## SUPPLIED RECORDS
----------------------------------------
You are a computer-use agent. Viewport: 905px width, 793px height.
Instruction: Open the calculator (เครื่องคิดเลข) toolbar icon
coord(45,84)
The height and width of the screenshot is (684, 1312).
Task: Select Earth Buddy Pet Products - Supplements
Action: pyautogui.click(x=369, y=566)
----------------------------------------
## EXERCISE INSTRUCTIONS
An exact transcription of the entries is needed, complete to the final line.

## ANSWER SPACE
You are a computer-use agent. Viewport: 905px width, 793px height.
Instruction: Open the calculator (เครื่องคิดเลข) toolbar icon
coord(45,84)
The height and width of the screenshot is (684, 1312).
Task: Select Earth Buddy Pet Products - Supplements
Action: pyautogui.click(x=369, y=566)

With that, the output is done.